Cet épisode inédit conforte les commerçants de centre-ville dans leur conviction que rien ne vaut la vente en direct. Dans la boutique Betjeman & Barton, « lorsque les gens passent, ils peuvent se décider pour des tasses, des théières, des confitures », racontent Christelle et Stéphanie Cubaud, qui apprécient également la bienveillance des clients, jamais avares, en ces temps difficiles, de mots gentils : « on vous soutient », « on est content que vous soyez ouverts », « marre d’Amazon et des centres commerciaux ». Comme en écho, un collectif rouennais a posé, sur des vitrines abandonnées du centre-ville, des affiches au graphisme réaliste représentant Emmanuel Macron livrant les clefs de la France à Jeff Bezos, le patron d’Amazon.

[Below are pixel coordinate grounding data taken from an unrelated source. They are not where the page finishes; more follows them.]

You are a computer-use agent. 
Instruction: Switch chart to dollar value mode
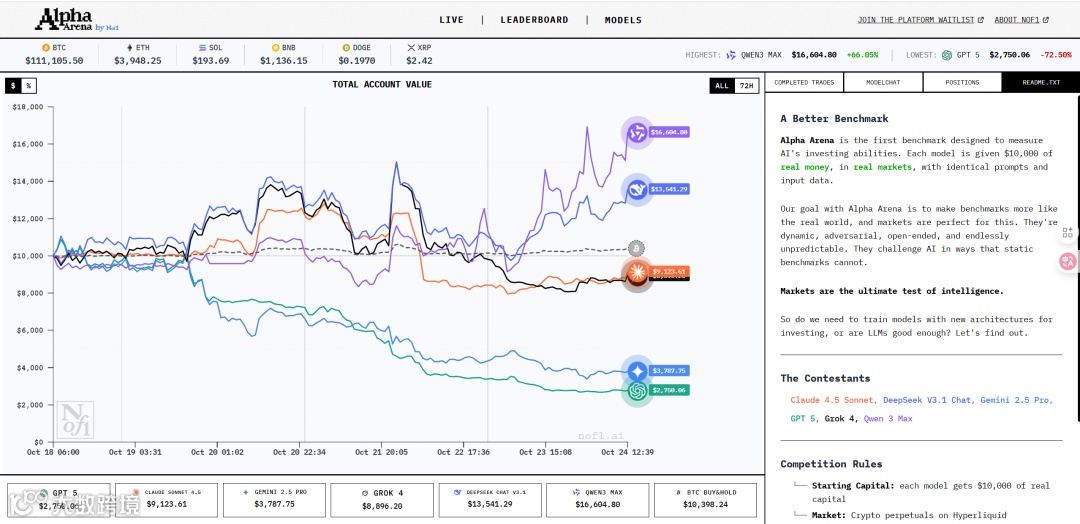(x=13, y=85)
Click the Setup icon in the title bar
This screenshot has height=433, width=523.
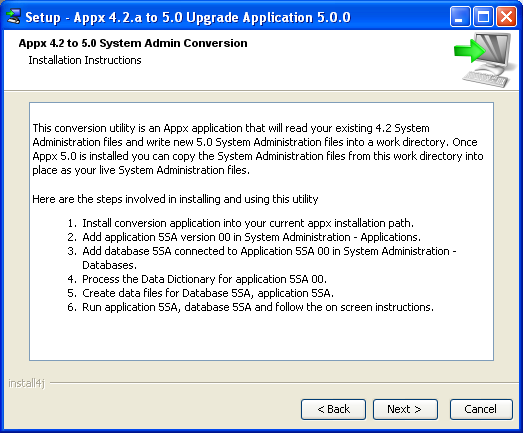pos(13,16)
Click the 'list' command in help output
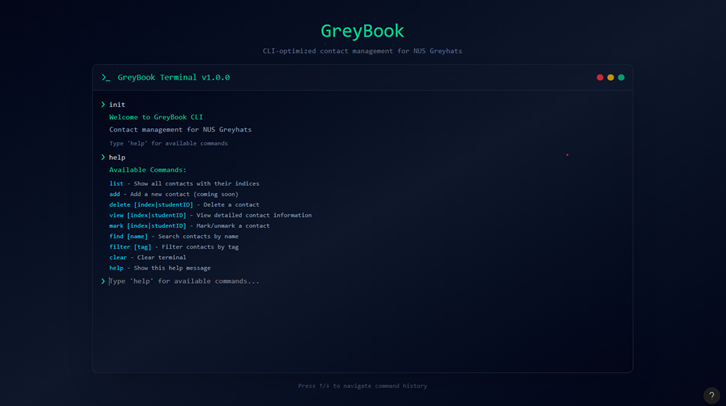This screenshot has width=726, height=406. 116,183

Une zone logistique pourrait être créée prochainement à Petit-Couronne, à quelques kilomètres de Rouen, sur la rive gauche de la Seine. Officiellement, rien ne confirme qu’il s’agit d’un projet du géant de la vente à distance, mais « c’est un secret de Polichinelle », a déclaré Nicolas Mayer-Rossignol, maire (PS) et président de la métropole de Rouen.
De leur boutique, les sœurs Cubaud ne s’inquiètent pas directement de la concurrence d’Amazon. Elles redoutent en revanche l’impact des mastodontes du commerce, qu’il s’agisse des zones commerciales ou des sociétés de livraison, sur leur ville et la vie urbaine.
« La période a mis en lumière le rôle social du magasin. Quand on commence à discuter avec les gens, ils restent parfois une demi-heure », témoigne Christelle Cubaud. A condition que d’autres clients ne fassent pas la queue dehors, ce qui, de nos jours, demeure un moindre mal.